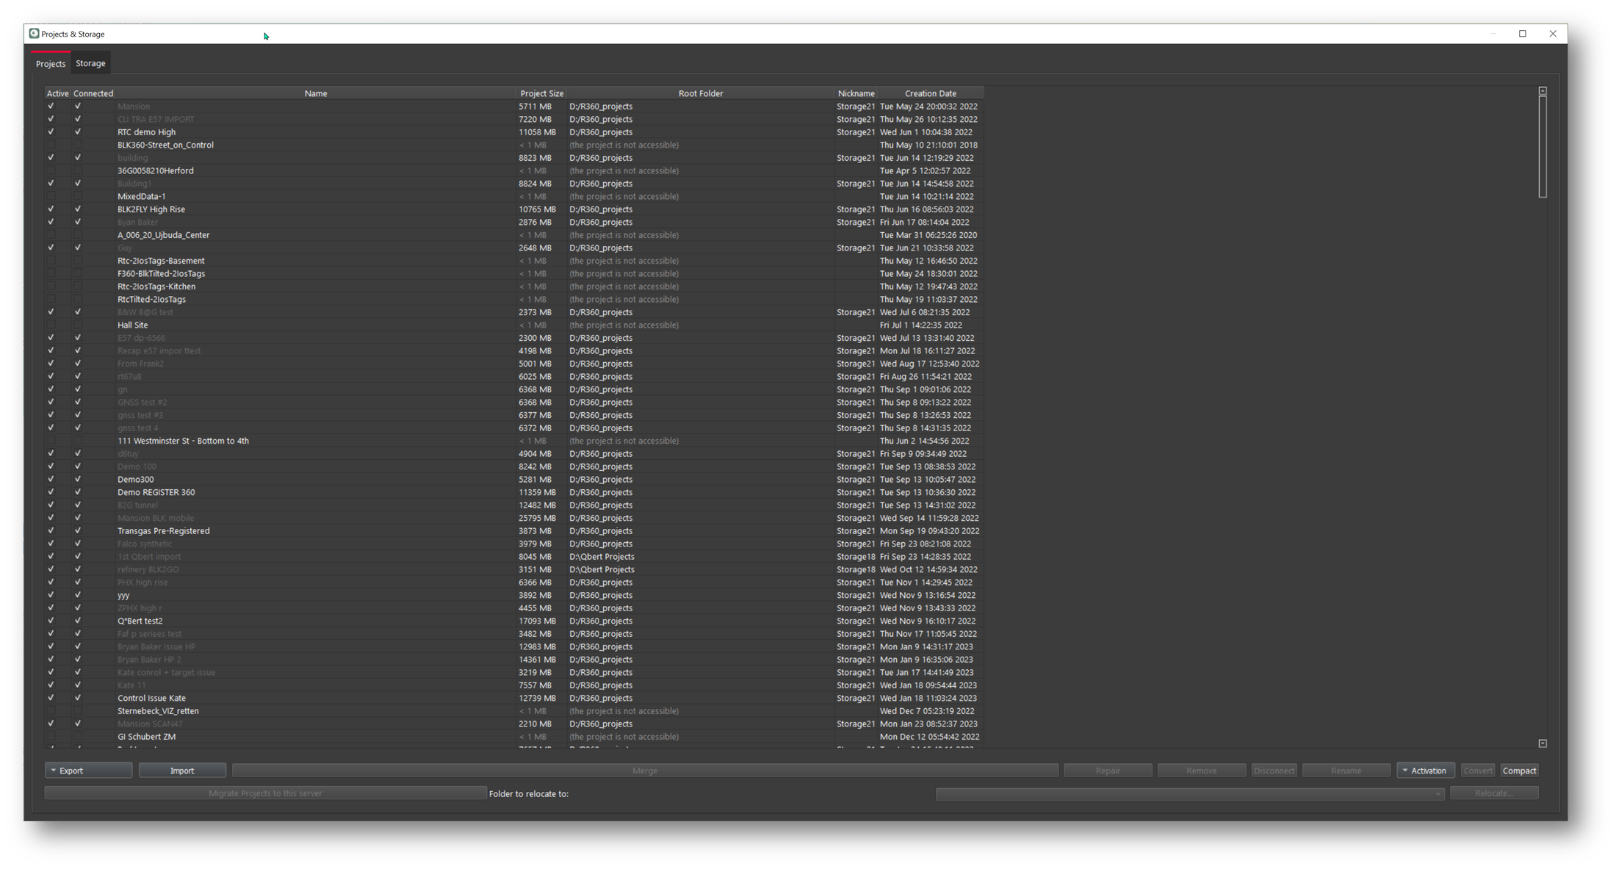The image size is (1616, 869).
Task: Sort projects by Creation Date header
Action: point(930,93)
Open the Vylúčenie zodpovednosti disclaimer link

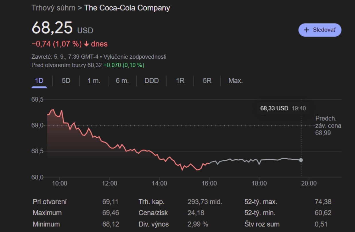(x=135, y=57)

▸ **WHAT IS BEING ASKED**
Retype every line of the data above without changing a character, and leave the pictures out.

▸ **RIGHT ANSWER**
The image size is (1616, 869).
Task: Sort projects by Creation Date header
Action: point(930,93)
Open the Vylúčenie zodpovednosti disclaimer link

(x=135, y=57)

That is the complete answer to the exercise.